Rayeesa is a British born Indian with Persian Roots. Her culinary inspiration comes from her mother and nana who instilled a love of good food you can share with your loved ones. Rayeesa now runs a successful Indian Cookery School in Herefordhsire and produces an incredible range of Frozen Curry Sauces. She will also be running an Indian Cookery Masterclass at this year's Food Festival.
We asked Rayeesa to share with us one of her staple recipes to encourage us all to get cooking. Lindsey and I were fortunate enough to try this recipe when we went to visit Rayeesa at her home, and it was incredible!

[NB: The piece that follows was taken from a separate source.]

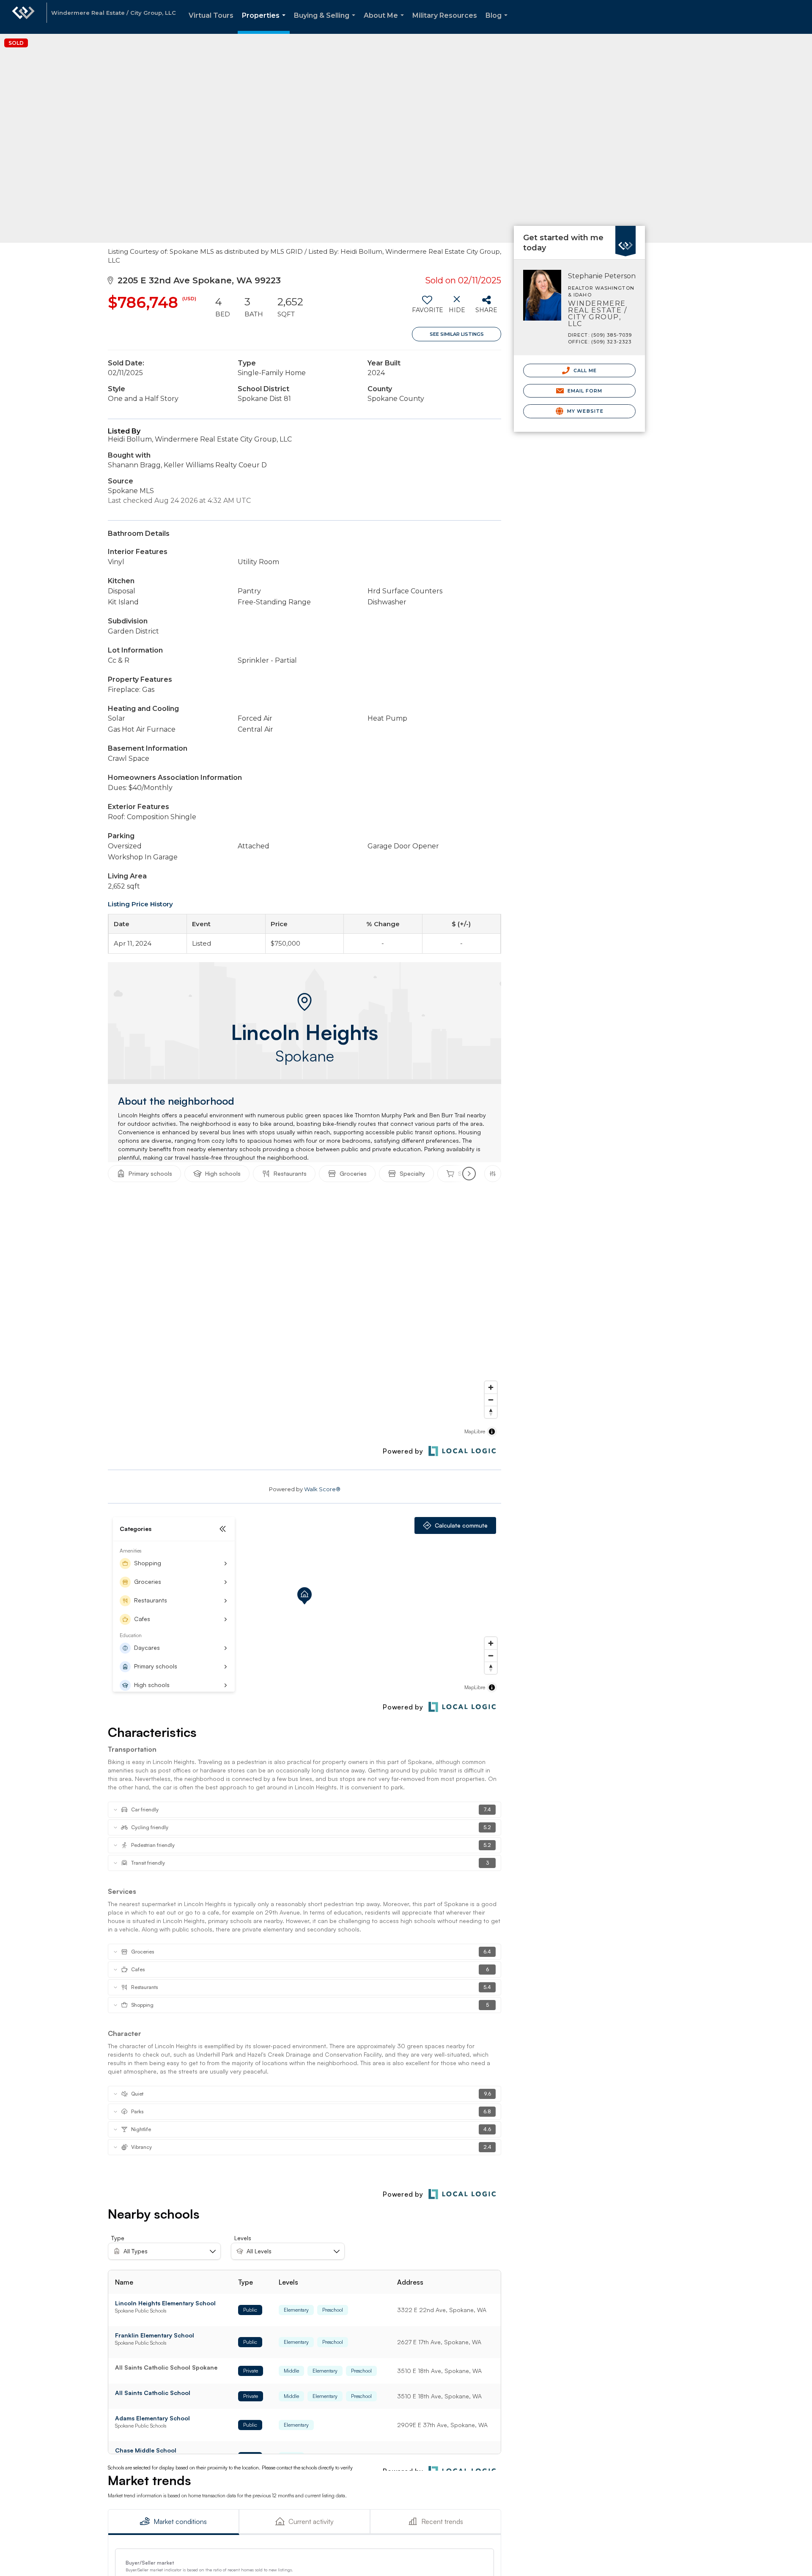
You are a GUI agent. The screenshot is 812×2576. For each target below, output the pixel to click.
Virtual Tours (211, 15)
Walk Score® (322, 1489)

RAYEESA'S SPICY SCRAMBLED EGGS/OMLETTE
- 8 eggs
- 1/2 a medium onion finely diced, 2 green chillies
- 1/2 tsp. milk, 1 tbsp. rapeseed oil or butter to fry
- A handful of coriander chopped
- Beat eggs well and add all the ingredients and stir well to remove any lumps of spices.
- Gently heat the oil/butter in a frying pan.
- Add 1/2 cup full of egg mixture to pan.
- Leave to cook for 1-2 min, whilst gently stirring, until the eggs are scrambled.
- Remove and place on serving plate, and serve straight away with some warm chapatti's, naan bread or toast.